Overriding policy considerations both in the PKPA and UCCJA demand that jurisdiction in New York be declined because of petitioner’s wrongful conduct in not only precluding access to the child prior to a final decree in Texas, but also in continuing to disregard lawful court orders of the Texas courts once issued (see, Domestic Relations Law § 75-i). Despite the characterization by the majority of petitioner as a native New Yorker who simply returned to be with her extended family, we note that the record fails to include any such information pertaining to petitioner’s background.

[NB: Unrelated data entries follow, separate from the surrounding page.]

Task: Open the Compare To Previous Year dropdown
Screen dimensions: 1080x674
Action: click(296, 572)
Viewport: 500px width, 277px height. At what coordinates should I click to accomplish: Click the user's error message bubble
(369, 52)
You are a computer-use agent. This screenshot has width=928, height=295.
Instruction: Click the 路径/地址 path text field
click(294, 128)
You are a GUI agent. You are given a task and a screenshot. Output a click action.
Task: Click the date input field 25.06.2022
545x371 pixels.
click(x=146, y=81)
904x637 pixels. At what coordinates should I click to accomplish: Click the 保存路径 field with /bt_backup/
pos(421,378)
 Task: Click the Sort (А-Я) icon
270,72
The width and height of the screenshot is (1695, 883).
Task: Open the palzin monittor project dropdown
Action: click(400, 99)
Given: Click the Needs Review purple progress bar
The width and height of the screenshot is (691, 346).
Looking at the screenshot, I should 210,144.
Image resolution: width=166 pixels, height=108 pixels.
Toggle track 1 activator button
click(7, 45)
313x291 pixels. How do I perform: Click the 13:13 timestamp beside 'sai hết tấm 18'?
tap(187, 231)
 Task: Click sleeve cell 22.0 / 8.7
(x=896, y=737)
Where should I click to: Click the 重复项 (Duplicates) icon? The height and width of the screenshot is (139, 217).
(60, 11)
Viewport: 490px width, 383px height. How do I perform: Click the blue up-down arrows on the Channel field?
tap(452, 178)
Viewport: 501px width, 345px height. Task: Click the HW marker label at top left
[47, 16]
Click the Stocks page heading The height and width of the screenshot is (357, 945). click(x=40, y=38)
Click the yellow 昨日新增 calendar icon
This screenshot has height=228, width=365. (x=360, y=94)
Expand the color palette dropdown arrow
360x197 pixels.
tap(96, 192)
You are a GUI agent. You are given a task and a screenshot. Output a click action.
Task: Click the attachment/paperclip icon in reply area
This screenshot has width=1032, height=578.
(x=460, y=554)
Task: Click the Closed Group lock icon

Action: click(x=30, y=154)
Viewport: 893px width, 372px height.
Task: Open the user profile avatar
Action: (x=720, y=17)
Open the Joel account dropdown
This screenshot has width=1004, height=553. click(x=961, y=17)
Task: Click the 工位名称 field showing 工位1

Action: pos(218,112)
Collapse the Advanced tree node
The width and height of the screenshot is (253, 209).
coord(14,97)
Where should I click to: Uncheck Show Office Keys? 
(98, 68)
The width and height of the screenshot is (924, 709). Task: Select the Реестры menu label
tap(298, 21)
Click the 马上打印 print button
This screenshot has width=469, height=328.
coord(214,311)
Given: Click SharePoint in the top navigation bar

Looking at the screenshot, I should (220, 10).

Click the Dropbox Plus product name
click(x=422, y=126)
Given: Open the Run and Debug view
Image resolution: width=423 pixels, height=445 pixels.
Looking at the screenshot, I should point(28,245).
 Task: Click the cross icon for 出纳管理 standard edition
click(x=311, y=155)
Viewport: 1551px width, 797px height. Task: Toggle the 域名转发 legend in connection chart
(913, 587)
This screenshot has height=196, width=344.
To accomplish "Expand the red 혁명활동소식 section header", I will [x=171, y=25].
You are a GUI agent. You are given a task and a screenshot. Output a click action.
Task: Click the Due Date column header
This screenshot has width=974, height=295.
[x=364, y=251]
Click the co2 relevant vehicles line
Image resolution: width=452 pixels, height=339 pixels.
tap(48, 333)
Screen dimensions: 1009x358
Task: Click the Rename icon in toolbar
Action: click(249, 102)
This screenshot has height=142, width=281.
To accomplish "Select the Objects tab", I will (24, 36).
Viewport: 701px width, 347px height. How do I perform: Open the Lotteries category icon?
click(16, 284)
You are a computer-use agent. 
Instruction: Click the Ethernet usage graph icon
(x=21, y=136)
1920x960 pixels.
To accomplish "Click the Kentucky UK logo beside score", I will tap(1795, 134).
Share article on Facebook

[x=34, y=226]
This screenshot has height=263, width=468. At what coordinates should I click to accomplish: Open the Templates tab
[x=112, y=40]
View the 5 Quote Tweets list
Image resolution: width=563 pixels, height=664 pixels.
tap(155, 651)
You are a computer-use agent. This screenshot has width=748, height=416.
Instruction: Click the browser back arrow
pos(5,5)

Thus, to the extent that the majority seeks to implicitly equate her “return” to New York with respondent’s residency in Texas where his family resides, we find it unsupportable.
While we assertively argue for a reversal of Family Court’s order, we are uncomfortable with the result we champion. But, constrained by principles embodied in the UCCJA and PKPA, we see no other viable conclusion. Nonetheless, we recognize that New York has acquired substantial evidence concerning this child’s current and future care, protection, training and personal relationships. Thus, we would not simply dismiss the proceedings without at least offering Texas timely access to that information through the provision of auxiliary services. Instead, we would reverse the order and remit this matter to Family Court with a direction that it stay all proceedings and immediately convey an offer to aid the Texas court to obtain any relevant information it desires concerning the well-being of this child. If the Texas court declines the offer, Family Court should dismiss the petitions.
Mercure and Spain, JJ., concur with Carpinello, J.; Peters, J., and Cardona, P. J., dissent in a separate opinion by Peters, J.
Ordered that the order is affirmed, without costs.
. In 1997, a successor code to the UCCJA entitled the Uniform Child Custody Jurisdiction and Enforcement Act (hereinafter the UCCJEA) was promulgated to amend the UCCJA predominantly in the area of enforcement. It further seeks to conform to the provisions of the PKPA (see, Sobie, Practice Commentaries, McKinney’s Cons Laws of NY, Book 14, Domestic Relations Law § 75-b, at 323). New York has not yet adopted the new legislation. In 1999, Texas repealed the UCCJA and adopted the UCCJEA (Acts 1999, 76th Leg, ch 34, § 1, 1999 Tex Gen Laws 52 [codified at Tex Fam Code Annot § 152.001 et seq.]); the UCCJA is, however, controlling in this case.
. Notably, even petitioner’s attorney acknowledged that Texas had continuing jurisdiction in the affidavit he submitted in support of the transfer motion.